En realidad, lo que hoy se llama paz social es el dominio de la violencia invisible, como todo el mundo sabe, y así, es obvio que no hay otra estrategia para la paz que la que se plantea en términos, impacientes, de justicia sobre la base de análisis profundos de la vida social. Para empezar, el pensamiento sobre Euskadi tiene que prohibirse a sí mismo el uso de la terminología ideológica. Es preciso aprender a pensar este tema sin emplear, por ejemplo, la palabra terrorismo. Ya sé que es dificil; pero nadie ha dicho que sea fácil nada menos que pensar.
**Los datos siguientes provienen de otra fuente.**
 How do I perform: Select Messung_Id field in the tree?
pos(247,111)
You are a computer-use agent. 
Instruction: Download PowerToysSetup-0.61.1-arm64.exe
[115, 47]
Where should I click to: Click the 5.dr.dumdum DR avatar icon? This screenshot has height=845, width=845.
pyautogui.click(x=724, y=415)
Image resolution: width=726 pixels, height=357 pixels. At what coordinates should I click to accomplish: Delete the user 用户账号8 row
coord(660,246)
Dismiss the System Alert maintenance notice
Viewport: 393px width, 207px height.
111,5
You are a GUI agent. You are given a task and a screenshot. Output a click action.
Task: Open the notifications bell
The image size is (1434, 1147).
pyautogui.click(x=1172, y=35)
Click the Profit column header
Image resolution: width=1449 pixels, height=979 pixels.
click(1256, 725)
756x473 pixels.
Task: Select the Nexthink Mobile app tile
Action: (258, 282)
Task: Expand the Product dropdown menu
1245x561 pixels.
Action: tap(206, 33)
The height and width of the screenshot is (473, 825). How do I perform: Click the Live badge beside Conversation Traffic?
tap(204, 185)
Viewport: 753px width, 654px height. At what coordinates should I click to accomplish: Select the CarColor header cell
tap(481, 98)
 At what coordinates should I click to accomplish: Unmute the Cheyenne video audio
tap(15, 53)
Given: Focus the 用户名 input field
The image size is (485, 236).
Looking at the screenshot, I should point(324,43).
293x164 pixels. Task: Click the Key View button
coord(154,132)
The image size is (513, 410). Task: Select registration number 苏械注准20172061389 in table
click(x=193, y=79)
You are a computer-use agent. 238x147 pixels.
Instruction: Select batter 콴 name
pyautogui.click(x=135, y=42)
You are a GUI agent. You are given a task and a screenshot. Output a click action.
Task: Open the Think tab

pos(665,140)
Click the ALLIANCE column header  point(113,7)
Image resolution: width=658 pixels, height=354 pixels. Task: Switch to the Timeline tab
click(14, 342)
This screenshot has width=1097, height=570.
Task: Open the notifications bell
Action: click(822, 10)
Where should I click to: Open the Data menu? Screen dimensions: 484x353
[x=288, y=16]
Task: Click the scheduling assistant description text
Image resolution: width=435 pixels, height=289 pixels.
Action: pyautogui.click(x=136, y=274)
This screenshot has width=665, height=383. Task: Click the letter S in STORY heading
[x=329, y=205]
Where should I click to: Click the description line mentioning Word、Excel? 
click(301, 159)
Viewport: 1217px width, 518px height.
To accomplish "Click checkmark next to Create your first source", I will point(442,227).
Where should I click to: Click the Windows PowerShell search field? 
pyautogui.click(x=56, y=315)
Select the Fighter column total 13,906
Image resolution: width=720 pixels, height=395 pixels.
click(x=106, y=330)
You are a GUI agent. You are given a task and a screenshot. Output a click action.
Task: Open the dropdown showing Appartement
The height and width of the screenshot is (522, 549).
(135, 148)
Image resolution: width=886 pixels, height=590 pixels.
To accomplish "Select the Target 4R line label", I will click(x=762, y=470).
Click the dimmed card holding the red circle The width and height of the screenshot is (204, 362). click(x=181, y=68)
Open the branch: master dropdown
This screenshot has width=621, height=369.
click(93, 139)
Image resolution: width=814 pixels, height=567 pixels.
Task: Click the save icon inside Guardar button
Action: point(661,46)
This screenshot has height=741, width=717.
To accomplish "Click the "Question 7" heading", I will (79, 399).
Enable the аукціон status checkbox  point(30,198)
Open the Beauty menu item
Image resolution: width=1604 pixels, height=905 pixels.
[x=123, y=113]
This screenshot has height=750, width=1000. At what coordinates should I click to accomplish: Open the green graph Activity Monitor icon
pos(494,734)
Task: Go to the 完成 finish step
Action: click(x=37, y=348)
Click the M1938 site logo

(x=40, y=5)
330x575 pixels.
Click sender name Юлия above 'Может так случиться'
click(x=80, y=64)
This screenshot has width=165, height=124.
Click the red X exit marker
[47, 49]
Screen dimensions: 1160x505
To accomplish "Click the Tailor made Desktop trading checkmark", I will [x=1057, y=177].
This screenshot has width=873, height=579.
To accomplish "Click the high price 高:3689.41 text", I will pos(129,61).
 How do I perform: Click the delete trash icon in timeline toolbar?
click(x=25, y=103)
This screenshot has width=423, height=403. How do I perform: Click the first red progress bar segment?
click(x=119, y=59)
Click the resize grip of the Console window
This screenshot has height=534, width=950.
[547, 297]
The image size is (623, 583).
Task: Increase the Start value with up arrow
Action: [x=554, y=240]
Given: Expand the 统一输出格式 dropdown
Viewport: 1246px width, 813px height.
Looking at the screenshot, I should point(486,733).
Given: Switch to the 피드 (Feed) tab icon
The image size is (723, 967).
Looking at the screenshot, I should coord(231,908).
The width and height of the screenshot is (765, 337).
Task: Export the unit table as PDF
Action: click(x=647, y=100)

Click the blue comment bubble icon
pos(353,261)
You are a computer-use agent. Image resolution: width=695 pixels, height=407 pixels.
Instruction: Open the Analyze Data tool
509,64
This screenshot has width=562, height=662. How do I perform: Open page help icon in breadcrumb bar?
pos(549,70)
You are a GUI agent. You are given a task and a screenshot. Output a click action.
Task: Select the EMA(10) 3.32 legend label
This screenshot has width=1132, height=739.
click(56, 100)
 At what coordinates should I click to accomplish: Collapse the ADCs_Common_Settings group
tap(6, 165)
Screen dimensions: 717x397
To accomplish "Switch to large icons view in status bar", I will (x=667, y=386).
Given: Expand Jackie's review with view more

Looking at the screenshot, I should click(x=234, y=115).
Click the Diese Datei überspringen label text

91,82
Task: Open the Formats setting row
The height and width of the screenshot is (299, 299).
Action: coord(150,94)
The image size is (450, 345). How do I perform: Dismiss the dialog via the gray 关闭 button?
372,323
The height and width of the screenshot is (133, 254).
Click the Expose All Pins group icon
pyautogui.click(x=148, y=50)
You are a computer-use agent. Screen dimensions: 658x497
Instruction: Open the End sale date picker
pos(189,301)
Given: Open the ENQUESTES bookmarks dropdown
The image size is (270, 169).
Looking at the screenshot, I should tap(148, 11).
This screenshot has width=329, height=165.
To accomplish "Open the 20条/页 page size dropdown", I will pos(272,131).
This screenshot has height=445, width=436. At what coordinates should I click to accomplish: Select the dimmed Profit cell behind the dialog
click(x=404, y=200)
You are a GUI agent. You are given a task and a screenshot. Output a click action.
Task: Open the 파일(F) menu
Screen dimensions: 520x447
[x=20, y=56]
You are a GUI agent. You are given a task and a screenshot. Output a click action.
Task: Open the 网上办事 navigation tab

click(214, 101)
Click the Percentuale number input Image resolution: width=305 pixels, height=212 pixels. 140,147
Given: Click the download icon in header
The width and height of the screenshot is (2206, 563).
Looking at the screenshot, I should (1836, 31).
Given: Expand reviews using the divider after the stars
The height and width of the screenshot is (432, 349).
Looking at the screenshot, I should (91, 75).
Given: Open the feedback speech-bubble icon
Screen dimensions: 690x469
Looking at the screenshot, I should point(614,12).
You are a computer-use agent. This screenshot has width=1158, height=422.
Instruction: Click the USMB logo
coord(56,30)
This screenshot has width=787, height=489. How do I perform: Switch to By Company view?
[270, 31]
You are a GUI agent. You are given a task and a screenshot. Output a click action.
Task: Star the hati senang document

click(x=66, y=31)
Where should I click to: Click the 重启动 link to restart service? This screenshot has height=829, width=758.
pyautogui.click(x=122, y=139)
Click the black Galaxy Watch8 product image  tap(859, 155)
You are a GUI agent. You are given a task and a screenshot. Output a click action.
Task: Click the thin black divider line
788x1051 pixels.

Recientemente, con motivo de la muerte de Foucault, se ha dicho de él que era un hombre dedicado, sobre todo, a escuchar. Sabía oír lo que sucede en la calle; tal sería el secreto de la riqueza de su pensamiento. Guarden, por favor, un momento de silencio. ¿Que se oye? ¿Disparos? Es cierto. ¿Qué más se oye? ¿Suspiros, gritos? ¿Quién suspira, quién grita? ¿Desde qué sufrimiento? ¿Contra quién? ¿Y palabras? ¿Qué dicen las palabras? Hay gritos de cólera, hay gritos de dolor. Paciencia, paciencia. ¿Qué más se oye? ¿Nada? ¿O todavía algo? ¿Es una voz más dulce, más suave? ¿Acaso es una música? ¿Estamos sordos? Silencio, silencio. ¿Qué pasa allí? Empiezan a oírse palabras como música. No entiendo nada. Es una lengua extraña. ¿Acaso es otro país? ¿Acaso es, verdaderamente, otro país? Pero ya alguien lo ha definido: zona especial norte. El general Custer vuelve al camino al frente del 7º de Caballería. Lleva un cargamento de alcohol, rifles y pieles envenenadas, y uno se guarda, allí donde le cabe, su modesto argumento contra la pacificación de Euskadi.